[Materials provided — start]

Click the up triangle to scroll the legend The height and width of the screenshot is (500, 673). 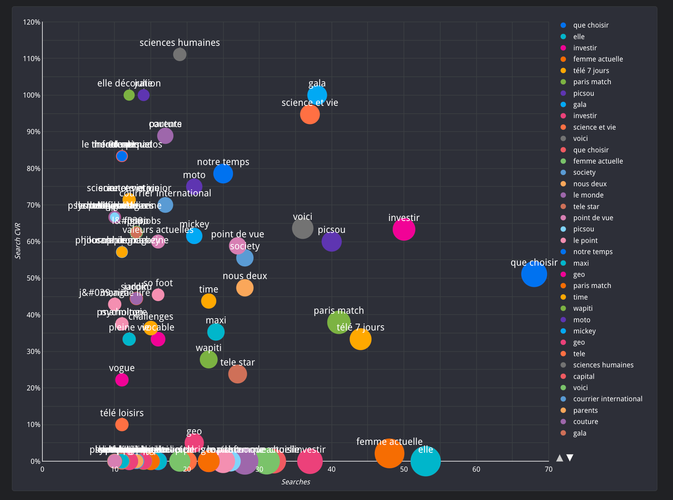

[Materials provided — finish]
[Materials provided — start]

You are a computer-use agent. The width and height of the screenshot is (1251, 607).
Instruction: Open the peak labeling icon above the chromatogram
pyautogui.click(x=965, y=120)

[Materials provided — finish]
[Materials provided — start]

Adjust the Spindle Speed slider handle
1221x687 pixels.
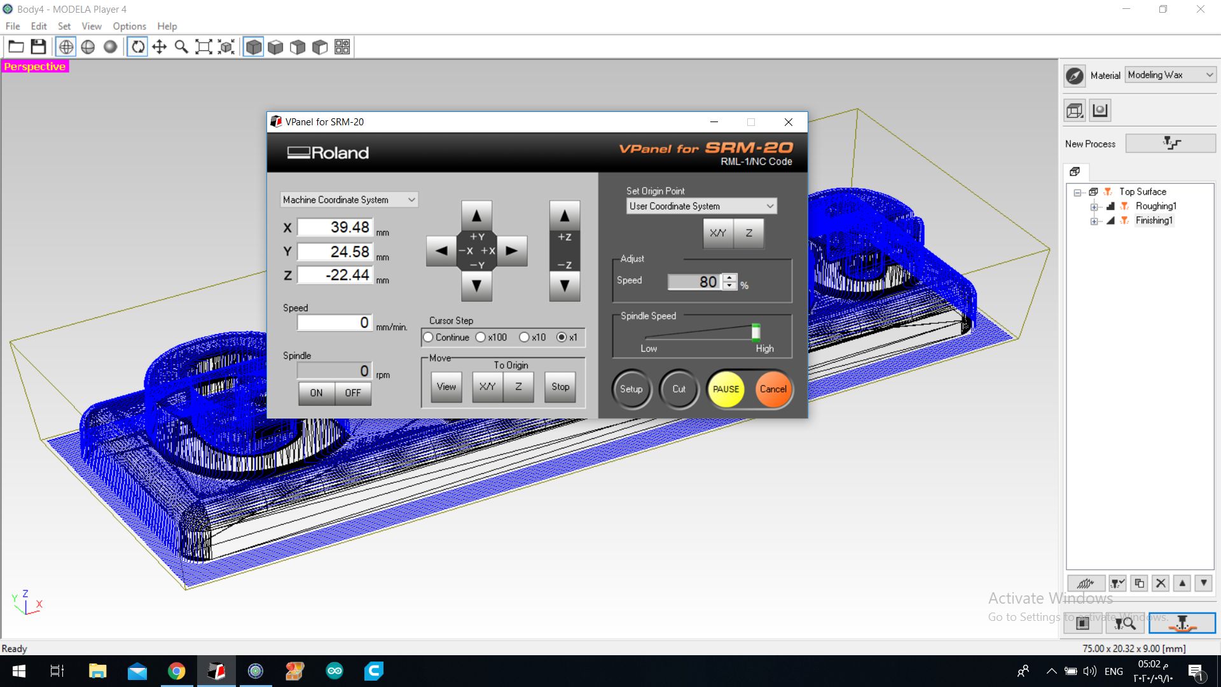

[Materials provided — finish]

▶ **Task requirements**
Exact duplication is required for the lines above, from the line that contains "Adjust the Spindle Speed slider handle" to the line that contains "1221x687 pixels.", inclusive; omit all others.

▶ **Output of the exercise**
Adjust the Spindle Speed slider handle
1221x687 pixels.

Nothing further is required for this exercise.